In the Singularity Bezier spline, the tension setting is a map of a tension scale to parameter values. The tension scale varies from 1 (loose) to 5 (tight). The internal parameter map is open for experimentation and some limitations are discussed in the above TechNote.
From a usability standpoint, all the average user need be concerned with is the tension setting from 1-5. The default value is 1, which can be thought of as having the rope pass ‘loosely’ through the rings. On average, the spline appears to have more curvature when passing through the knots.

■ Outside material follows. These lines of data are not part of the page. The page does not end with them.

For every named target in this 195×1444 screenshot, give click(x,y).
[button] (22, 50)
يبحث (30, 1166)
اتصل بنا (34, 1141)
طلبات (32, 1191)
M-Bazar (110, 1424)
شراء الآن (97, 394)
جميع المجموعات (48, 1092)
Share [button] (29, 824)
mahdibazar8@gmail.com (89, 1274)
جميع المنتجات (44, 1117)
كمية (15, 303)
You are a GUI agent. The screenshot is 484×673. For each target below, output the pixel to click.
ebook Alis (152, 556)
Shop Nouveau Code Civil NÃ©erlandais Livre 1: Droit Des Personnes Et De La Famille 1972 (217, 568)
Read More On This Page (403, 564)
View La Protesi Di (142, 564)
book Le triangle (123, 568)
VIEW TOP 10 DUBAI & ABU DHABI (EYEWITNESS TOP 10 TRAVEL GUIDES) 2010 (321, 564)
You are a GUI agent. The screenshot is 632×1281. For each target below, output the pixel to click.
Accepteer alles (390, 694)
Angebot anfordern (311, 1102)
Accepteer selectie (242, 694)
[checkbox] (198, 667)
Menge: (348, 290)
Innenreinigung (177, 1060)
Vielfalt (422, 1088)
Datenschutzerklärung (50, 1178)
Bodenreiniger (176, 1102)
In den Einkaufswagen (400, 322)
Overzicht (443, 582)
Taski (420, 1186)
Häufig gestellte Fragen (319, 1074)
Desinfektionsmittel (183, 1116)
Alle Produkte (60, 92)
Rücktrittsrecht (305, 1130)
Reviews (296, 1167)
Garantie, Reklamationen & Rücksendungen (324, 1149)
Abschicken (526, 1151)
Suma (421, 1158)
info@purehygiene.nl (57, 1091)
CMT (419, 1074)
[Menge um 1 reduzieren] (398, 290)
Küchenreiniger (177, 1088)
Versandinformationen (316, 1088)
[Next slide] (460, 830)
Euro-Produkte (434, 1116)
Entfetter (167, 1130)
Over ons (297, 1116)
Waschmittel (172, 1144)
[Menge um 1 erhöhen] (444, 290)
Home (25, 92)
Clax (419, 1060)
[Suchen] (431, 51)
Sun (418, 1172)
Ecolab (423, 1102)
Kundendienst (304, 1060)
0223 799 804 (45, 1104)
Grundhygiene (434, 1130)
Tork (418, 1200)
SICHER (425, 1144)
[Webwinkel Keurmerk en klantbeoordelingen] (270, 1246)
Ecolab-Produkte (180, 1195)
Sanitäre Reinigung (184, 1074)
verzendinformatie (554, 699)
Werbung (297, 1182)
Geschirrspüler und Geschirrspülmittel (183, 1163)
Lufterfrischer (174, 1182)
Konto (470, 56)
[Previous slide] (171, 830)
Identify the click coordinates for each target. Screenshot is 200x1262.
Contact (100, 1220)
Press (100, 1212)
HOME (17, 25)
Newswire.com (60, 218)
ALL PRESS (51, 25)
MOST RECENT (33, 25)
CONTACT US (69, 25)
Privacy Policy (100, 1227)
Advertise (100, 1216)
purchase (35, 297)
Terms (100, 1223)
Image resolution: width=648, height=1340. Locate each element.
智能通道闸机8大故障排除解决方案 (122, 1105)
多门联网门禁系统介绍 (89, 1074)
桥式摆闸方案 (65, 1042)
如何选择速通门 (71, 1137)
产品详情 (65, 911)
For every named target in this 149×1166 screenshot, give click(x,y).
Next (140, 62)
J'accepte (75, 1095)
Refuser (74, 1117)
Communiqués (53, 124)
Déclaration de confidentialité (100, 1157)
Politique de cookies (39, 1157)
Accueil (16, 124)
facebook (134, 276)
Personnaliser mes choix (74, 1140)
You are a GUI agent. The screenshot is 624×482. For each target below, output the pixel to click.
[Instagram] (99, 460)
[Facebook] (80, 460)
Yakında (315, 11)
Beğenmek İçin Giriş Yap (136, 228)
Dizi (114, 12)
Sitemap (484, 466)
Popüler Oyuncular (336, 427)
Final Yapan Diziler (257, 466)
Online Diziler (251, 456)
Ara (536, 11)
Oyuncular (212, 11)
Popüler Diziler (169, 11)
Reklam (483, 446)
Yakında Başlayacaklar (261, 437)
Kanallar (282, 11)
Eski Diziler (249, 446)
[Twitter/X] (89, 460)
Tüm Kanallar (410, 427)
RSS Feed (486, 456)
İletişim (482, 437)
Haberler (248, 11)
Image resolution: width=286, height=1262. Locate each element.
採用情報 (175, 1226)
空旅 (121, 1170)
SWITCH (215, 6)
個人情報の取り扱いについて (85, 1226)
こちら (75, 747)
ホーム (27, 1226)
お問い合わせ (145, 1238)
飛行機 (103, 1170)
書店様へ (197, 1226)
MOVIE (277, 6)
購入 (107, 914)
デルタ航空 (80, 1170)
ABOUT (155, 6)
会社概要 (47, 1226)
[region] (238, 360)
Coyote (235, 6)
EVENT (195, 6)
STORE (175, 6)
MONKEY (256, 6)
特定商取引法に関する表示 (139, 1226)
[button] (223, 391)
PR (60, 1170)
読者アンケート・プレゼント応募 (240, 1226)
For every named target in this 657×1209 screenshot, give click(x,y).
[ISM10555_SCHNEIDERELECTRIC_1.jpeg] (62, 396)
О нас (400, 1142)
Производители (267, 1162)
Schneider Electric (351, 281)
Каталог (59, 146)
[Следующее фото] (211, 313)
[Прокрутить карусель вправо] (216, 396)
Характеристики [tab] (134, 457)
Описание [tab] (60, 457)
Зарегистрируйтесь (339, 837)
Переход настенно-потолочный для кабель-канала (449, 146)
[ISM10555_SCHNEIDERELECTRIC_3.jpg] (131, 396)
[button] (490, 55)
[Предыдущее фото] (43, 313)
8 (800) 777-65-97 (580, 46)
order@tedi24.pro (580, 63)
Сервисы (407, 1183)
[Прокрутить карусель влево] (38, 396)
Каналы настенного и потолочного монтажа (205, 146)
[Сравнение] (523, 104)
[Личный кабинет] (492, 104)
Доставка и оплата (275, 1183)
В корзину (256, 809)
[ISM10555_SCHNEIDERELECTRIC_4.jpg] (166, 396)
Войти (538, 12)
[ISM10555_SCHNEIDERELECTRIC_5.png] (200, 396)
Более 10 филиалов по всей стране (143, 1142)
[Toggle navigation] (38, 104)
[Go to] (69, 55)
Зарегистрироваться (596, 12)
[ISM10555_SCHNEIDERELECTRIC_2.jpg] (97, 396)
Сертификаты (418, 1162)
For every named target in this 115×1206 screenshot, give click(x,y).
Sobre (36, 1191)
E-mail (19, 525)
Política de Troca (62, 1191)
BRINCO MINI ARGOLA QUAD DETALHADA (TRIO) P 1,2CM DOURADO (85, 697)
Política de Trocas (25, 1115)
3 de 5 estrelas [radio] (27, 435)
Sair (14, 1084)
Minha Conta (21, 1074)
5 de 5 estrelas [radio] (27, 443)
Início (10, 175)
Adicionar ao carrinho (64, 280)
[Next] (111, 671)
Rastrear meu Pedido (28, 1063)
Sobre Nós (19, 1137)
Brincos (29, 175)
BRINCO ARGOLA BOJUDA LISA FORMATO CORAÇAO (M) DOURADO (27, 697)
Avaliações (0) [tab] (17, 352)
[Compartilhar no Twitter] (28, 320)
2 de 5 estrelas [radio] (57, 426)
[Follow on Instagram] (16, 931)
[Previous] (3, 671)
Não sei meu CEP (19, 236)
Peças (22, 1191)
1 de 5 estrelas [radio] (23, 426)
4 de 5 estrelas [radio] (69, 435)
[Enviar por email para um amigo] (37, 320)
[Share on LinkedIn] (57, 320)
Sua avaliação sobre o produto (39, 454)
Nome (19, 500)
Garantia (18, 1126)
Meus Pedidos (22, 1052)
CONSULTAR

The tension parameter is exposed to MXML, and the following illustrates setting to it maximum value of 5,
<BezierSpline id="mySpline" graphicsTarget="{[theTarget]}" verticalCenter="0" horizontalCenter="0" data="200,100 200,300 100,300 300,500 500,300 400,300 400,100" fill="{myFill}" autoClose="true" tension="5">
producing the following drawing.

As you work through the code, you may notice a parameter or two such as ‘quality’ that appear to have no effect on the output. This parameter in particular was an artifact of the Singularity cubic Bezier spline that was built on top of the FastBezier class. The quality parameter controlled the number of subdivision steps (used to approximate the cubic Bezier with a small number of quadratic Bezier). This parameter allowed render quality to be traded for performance. It will be removed from future versions of the Degrafa Bezier Spline.
This completes the basic introduction to splines in Degrafa. Future posts will provide demos of more advanced usage of the Degrafa splines and illustration of new features as they are added.
Excellent!
I suppose the BezierSpline class will come here :
http://code.google.com/p/degrafa/source/browse/#svn/trunk/Degrafa/com/degrafa/geometry
Nice tutorial, thanks.
I’m trying to put a bezier spline on a sphere with pv3d but the graphic won’t appear… Is there a particular way to do that?